- Required action: Quote each line exactly, from the line that contains "Instruction: Expand the Продажи tree row" down to the last line of the listing, and no other lines.

- Exercise inputs:
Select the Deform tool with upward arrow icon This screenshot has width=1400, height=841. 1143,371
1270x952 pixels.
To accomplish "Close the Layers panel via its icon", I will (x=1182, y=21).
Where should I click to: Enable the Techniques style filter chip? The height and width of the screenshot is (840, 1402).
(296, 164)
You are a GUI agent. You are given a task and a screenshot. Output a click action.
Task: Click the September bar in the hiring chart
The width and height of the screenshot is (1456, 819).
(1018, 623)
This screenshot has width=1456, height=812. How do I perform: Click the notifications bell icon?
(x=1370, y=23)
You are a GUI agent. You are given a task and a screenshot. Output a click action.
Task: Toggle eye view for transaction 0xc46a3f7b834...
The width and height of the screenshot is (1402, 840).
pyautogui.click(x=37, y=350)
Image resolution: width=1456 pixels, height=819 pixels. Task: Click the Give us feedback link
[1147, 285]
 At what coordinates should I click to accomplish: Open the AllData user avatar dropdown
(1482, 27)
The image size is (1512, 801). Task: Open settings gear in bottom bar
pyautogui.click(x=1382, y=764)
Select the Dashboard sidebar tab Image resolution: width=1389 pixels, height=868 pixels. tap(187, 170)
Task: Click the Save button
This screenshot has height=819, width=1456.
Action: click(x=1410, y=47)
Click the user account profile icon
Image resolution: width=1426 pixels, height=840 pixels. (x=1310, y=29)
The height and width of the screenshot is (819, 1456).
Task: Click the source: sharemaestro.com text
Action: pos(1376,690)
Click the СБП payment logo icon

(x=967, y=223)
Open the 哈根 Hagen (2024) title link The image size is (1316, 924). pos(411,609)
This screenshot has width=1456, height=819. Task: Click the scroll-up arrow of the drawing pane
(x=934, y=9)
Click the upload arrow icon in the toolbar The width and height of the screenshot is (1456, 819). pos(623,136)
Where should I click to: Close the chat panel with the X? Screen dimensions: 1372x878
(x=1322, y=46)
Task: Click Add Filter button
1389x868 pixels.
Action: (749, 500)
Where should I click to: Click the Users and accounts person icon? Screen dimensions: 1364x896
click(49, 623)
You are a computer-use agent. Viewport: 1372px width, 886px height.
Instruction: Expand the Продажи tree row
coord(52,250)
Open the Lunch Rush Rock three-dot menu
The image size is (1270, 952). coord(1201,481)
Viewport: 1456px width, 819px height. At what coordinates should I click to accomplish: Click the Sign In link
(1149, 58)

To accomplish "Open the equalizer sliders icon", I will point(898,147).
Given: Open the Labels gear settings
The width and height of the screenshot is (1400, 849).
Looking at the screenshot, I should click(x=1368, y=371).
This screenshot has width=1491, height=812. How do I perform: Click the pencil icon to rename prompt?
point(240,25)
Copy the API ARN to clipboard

- Exercise answer:
Instruction: Expand the Продажи tree row
coord(52,250)
Open the Lunch Rush Rock three-dot menu
The image size is (1270, 952). coord(1201,481)
Viewport: 1456px width, 819px height. At what coordinates should I click to accomplish: Click the Sign In link
(1149, 58)

To accomplish "Open the equalizer sliders icon", I will point(898,147).
Given: Open the Labels gear settings
The width and height of the screenshot is (1400, 849).
Looking at the screenshot, I should click(x=1368, y=371).
This screenshot has width=1491, height=812. How do I perform: Click the pencil icon to rename prompt?
point(240,25)
Copy the API ARN to clipboard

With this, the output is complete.